[Start Input]

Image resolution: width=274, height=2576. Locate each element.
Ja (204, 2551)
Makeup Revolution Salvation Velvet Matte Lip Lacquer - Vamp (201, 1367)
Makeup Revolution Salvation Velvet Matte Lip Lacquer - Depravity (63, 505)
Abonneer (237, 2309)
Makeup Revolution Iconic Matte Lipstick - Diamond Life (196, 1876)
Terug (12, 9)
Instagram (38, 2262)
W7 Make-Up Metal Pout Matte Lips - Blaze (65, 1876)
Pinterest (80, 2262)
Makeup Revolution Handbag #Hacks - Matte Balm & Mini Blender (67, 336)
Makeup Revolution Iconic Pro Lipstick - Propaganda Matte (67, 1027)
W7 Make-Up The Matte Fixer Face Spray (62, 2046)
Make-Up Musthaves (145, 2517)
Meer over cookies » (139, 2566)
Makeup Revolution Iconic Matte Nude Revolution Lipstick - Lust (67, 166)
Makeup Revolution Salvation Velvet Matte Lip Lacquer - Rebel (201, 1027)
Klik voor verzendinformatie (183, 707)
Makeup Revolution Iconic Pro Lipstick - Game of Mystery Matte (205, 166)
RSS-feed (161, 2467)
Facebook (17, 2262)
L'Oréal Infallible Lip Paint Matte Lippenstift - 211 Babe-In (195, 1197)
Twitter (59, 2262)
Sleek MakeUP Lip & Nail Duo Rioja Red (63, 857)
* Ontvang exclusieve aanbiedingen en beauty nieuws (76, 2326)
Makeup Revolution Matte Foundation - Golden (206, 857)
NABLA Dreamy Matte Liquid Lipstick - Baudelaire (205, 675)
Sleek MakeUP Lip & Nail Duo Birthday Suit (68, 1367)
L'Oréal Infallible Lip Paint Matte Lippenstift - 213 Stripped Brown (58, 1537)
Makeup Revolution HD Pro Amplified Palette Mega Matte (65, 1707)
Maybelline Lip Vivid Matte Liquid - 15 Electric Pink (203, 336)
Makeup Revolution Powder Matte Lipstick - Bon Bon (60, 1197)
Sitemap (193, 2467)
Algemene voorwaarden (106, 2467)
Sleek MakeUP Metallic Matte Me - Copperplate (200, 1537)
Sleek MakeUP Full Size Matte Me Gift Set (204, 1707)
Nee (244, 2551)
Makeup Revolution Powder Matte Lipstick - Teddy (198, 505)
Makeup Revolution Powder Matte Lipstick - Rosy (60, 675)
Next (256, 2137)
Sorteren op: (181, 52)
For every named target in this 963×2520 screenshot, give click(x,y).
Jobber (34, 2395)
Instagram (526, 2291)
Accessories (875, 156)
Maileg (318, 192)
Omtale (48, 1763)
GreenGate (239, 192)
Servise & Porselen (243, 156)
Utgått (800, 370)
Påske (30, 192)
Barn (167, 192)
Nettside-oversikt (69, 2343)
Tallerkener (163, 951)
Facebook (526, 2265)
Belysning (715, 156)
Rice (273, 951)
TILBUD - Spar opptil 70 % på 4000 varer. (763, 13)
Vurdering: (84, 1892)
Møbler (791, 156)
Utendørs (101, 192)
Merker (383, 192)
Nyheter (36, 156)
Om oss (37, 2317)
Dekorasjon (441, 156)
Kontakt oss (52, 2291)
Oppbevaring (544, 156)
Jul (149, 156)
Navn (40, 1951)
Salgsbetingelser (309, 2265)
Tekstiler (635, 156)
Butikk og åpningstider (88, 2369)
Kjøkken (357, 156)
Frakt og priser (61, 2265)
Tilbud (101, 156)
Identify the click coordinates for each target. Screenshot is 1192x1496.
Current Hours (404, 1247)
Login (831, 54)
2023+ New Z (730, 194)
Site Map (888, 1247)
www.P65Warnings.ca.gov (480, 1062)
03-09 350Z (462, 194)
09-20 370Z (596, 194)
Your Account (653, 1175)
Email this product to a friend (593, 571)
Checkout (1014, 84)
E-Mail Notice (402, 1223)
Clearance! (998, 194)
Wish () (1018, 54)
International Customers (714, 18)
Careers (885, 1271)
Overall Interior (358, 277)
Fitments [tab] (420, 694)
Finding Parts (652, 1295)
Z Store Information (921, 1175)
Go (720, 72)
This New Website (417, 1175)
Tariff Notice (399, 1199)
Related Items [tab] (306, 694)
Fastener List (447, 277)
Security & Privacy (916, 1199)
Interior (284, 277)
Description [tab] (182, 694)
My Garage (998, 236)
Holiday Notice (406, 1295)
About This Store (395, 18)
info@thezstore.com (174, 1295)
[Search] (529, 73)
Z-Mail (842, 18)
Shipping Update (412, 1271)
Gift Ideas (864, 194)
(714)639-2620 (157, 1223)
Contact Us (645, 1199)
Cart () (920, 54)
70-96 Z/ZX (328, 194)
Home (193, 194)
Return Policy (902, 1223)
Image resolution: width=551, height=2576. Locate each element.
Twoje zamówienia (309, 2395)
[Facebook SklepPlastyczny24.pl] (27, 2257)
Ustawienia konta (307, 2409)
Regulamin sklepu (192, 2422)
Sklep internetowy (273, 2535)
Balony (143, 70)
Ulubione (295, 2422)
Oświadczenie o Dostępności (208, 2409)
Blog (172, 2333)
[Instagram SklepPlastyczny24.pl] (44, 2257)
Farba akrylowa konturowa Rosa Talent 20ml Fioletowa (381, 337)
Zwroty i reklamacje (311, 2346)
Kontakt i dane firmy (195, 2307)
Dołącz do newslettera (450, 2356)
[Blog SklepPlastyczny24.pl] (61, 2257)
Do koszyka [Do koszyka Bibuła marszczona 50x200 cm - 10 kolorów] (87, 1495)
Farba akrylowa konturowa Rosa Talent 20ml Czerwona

[End Input]

• What you are asked to do:
Convert the data above into a Markdown table with two columns, Row and Line, giving each line its own numbered row and leaving out any blank lines.

• Finished answer:
| Row | Line |
|---|---|
| 1 | Image resolution: width=274, height=2576. Locate each element. |
| 2 | Ja (204, 2551) |
| 3 | Makeup Revolution Salvation Velvet Matte Lip Lacquer - Vamp (201, 1367) |
| 4 | Makeup Revolution Salvation Velvet Matte Lip Lacquer - Depravity (63, 505) |
| 5 | Abonneer (237, 2309) |
| 6 | Makeup Revolution Iconic Matte Lipstick - Diamond Life (196, 1876) |
| 7 | Terug (12, 9) |
| 8 | Instagram (38, 2262) |
| 9 | W7 Make-Up Metal Pout Matte Lips - Blaze (65, 1876) |
| 10 | Pinterest (80, 2262) |
| 11 | Makeup Revolution Handbag #Hacks - Matte Balm & Mini Blender (67, 336) |
| 12 | Makeup Revolution Iconic Pro Lipstick - Propaganda Matte (67, 1027) |
| 13 | W7 Make-Up The Matte Fixer Face Spray (62, 2046) |
| 14 | Make-Up Musthaves (145, 2517) |
| 15 | Meer over cookies » (139, 2566) |
| 16 | Makeup Revolution Iconic Matte Nude Revolution Lipstick - Lust (67, 166) |
| 17 | Makeup Revolution Salvation Velvet Matte Lip Lacquer - Rebel (201, 1027) |
| 18 | Klik voor verzendinformatie (183, 707) |
| 19 | Makeup Revolution Iconic Pro Lipstick - Game of Mystery Matte (205, 166) |
| 20 | RSS-feed (161, 2467) |
| 21 | Facebook (17, 2262) |
| 22 | L'Oréal Infallible Lip Paint Matte Lippenstift - 211 Babe-In (195, 1197) |
| 23 | Twitter (59, 2262) |
| 24 | Sleek MakeUP Lip & Nail Duo Rioja Red (63, 857) |
| 25 | * Ontvang exclusieve aanbiedingen en beauty nieuws (76, 2326) |
| 26 | Makeup Revolution Matte Foundation - Golden (206, 857) |
| 27 | NABLA Dreamy Matte Liquid Lipstick - Baudelaire (205, 675) |
| 28 | Sleek MakeUP Lip & Nail Duo Birthday Suit (68, 1367) |
| 29 | L'Oréal Infallible Lip Paint Matte Lippenstift - 213 Stripped Brown (58, 1537) |
| 30 | Makeup Revolution HD Pro Amplified Palette Mega Matte (65, 1707) |
| 31 | Maybelline Lip Vivid Matte Liquid - 15 Electric Pink (203, 336) |
| 32 | Makeup Revolution Powder Matte Lipstick - Bon Bon (60, 1197) |
| 33 | Sitemap (193, 2467) |
| 34 | Algemene voorwaarden (106, 2467) |
| 35 | Sleek MakeUP Metallic Matte Me - Copperplate (200, 1537) |
| 36 | Sleek MakeUP Full Size Matte Me Gift Set (204, 1707) |
| 37 | Nee (244, 2551) |
| 38 | Makeup Revolution Powder Matte Lipstick - Teddy (198, 505) |
| 39 | Makeup Revolution Powder Matte Lipstick - Rosy (60, 675) |
| 40 | Next (256, 2137) |
| 41 | Sorteren op: (181, 52) |
| 42 | For every named target in this 963×2520 screenshot, give click(x,y). |
| 43 | Jobber (34, 2395) |
| 44 | Instagram (526, 2291) |
| 45 | Accessories (875, 156) |
| 46 | Maileg (318, 192) |
| 47 | Omtale (48, 1763) |
| 48 | GreenGate (239, 192) |
| 49 | Servise & Porselen (243, 156) |
| 50 | Utgått (800, 370) |
| 51 | Påske (30, 192) |
| 52 | Barn (167, 192) |
| 53 | Nettside-oversikt (69, 2343) |
| 54 | Tallerkener (163, 951) |
| 55 | Facebook (526, 2265) |
| 56 | Belysning (715, 156) |
| 57 | Rice (273, 951) |
| 58 | TILBUD - Spar opptil 70 % på 4000 varer. (763, 13) |
| 59 | Vurdering: (84, 1892) |
| 60 | Møbler (791, 156) |
| 61 | Utendørs (101, 192) |
| 62 | Merker (383, 192) |
| 63 | Nyheter (36, 156) |
| 64 | Om oss (37, 2317) |
| 65 | Dekorasjon (441, 156) |
| 66 | Kontakt oss (52, 2291) |
| 67 | Oppbevaring (544, 156) |
| 68 | Jul (149, 156) |
| 69 | Navn (40, 1951) |
| 70 | Salgsbetingelser (309, 2265) |
| 71 | Tekstiler (635, 156) |
| 72 | Butikk og åpningstider (88, 2369) |
| 73 | Kjøkken (357, 156) |
| 74 | Frakt og priser (61, 2265) |
| 75 | Tilbud (101, 156) |
| 76 | Identify the click coordinates for each target. Screenshot is 1192x1496. |
| 77 | Current Hours (404, 1247) |
| 78 | Login (831, 54) |
| 79 | 2023+ New Z (730, 194) |
| 80 | Site Map (888, 1247) |
| 81 | www.P65Warnings.ca.gov (480, 1062) |
| 82 | 03-09 350Z (462, 194) |
| 83 | 09-20 370Z (596, 194) |
| 84 | Your Account (653, 1175) |
| 85 | Email this product to a friend (593, 571) |
| 86 | Checkout (1014, 84) |
| 87 | E-Mail Notice (402, 1223) |
| 88 | Clearance! (998, 194) |
| 89 | Wish () (1018, 54) |
| 90 | International Customers (714, 18) |
| 91 | Careers (885, 1271) |
| 92 | Overall Interior (358, 277) |
| 93 | Fitments [tab] (420, 694) |
| 94 | Finding Parts (652, 1295) |
| 95 | Z Store Information (921, 1175) |
| 96 | Go (720, 72) |
| 97 | This New Website (417, 1175) |
| 98 | Tariff Notice (399, 1199) |
| 99 | Related Items [tab] (306, 694) |
| 100 | Fastener List (447, 277) |
| 101 | Security & Privacy (916, 1199) |
| 102 | Interior (284, 277) |
| 103 | Description [tab] (182, 694) |
| 104 | My Garage (998, 236) |
| 105 | Holiday Notice (406, 1295) |
| 106 | About This Store (395, 18) |
| 107 | info@thezstore.com (174, 1295) |
| 108 | [Search] (529, 73) |
| 109 | Z-Mail (842, 18) |
| 110 | Shipping Update (412, 1271) |
| 111 | Gift Ideas (864, 194) |
| 112 | (714)639-2620 (157, 1223) |
| 113 | Contact Us (645, 1199) |
| 114 | Cart () (920, 54) |
| 115 | 70-96 Z/ZX (328, 194) |
| 116 | Home (193, 194) |
| 117 | Return Policy (902, 1223) |
| 118 | Image resolution: width=551, height=2576. Locate each element. |
| 119 | Twoje zamówienia (309, 2395) |
| 120 | [Facebook SklepPlastyczny24.pl] (27, 2257) |
| 121 | Ustawienia konta (307, 2409) |
| 122 | Regulamin sklepu (192, 2422) |
| 123 | Sklep internetowy (273, 2535) |
| 124 | Balony (143, 70) |
| 125 | Ulubione (295, 2422) |
| 126 | Oświadczenie o Dostępności (208, 2409) |
| 127 | Blog (172, 2333) |
| 128 | [Instagram SklepPlastyczny24.pl] (44, 2257) |
| 129 | Farba akrylowa konturowa Rosa Talent 20ml Fioletowa (381, 337) |
| 130 | Zwroty i reklamacje (311, 2346) |
| 131 | Kontakt i dane firmy (195, 2307) |
| 132 | Dołącz do newslettera (450, 2356) |
| 133 | [Blog SklepPlastyczny24.pl] (61, 2257) |
| 134 | Do koszyka [Do koszyka Bibuła marszczona 50x200 cm - 10 kolorów] (87, 1495) |
| 135 | Farba akrylowa konturowa Rosa Talent 20ml Czerwona |